Poucas contribuições à cultura e ao conhecimento universal influenciaram
tanto o pensamento contemporâneo como a psicanálise. Idealizada por um,
na época, jovem médico vienense, permeou nossa cultura em geral e não
ficou só nos meios acadêmicos mas também popularizou-se. Quando não
entendemos alguma coisa, quando duvidamos de alguma afirmação, se o que
se afirma não fica claro ou desperta dúvidas, não é infreqüente ouvir:
"Bom... Freud explica" . É um "Freud" permanente, atual, um mestre que
está aí, a mão, que poderia resolver, ou esclarecer o que agora não
entendemos, o que por enquanto fica sem se poder entender mas que
certamente deve ter alguma justificação ou razão.
A biografia de Freud, sua vida como ser humano, poderia
resumir-se em, talvez, uma ou duas páginas.
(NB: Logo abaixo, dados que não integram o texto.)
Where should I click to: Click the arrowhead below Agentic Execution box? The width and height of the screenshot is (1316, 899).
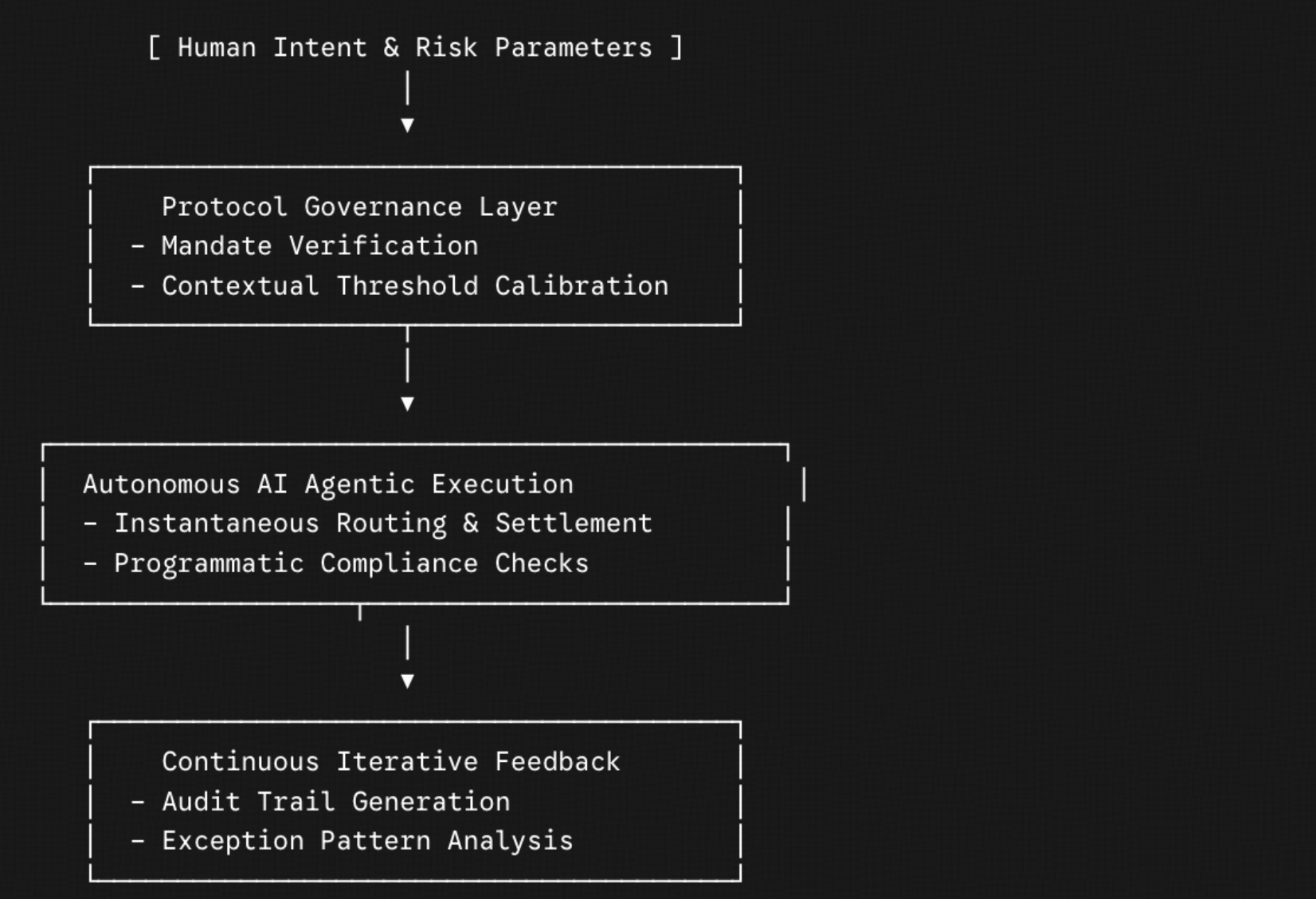tap(407, 681)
De família pobre, formou-se
médico em Viena, trabalhou para se sustentar modestamente, casou e
formou um lar típico daqueles tempos, tentou a vida acadêmica - que foi
difícil e ingrata, tanto como hoje -, estudioso e questionador foi mais
um homem de laboratório neurológico (fez alguns aportes significativos à
neurologia) e praticou medicina e neurologia até que uma bolsa o leva ao
grande mestre Charcot, o que irrita seus mestres austríacos, e que porém
muda sua vida. Teve alguns bons amigos, um lar simples e amoroso, e na
medida que vai adquirindo destaque vai também conquistando inimigos.
Persistente e teimoso, continua estudando no hospital e na sua clínica
e, infatigável pesquisador, procura entender mais e mais o ser humano e
seus conflitos. Consegue ter fiéis discípulos que logo, logo, viram
colaboradores (alguns acham suas idéias ousadas demais e se afastam,
levando consigo boa parte do estudado com ele) e ele próprio, bem mais
tarde , chega a admitir que chegou a descobrir "uma nova ciência: a
psicanálise". Educado na disciplina científica, foi sempre profunda e
sinceramente honesto. Corrigia o que verificava eram seus erros e,
quando o editor de suas obras sugiriu suprimir trabalhos que ele próprio
já tinha abandonado, não admitiu essa ocultação porque queria
transmitir, fielmente, como errou, por quê e como chegou a reformular
idéias já perimidas em sua própria teoria.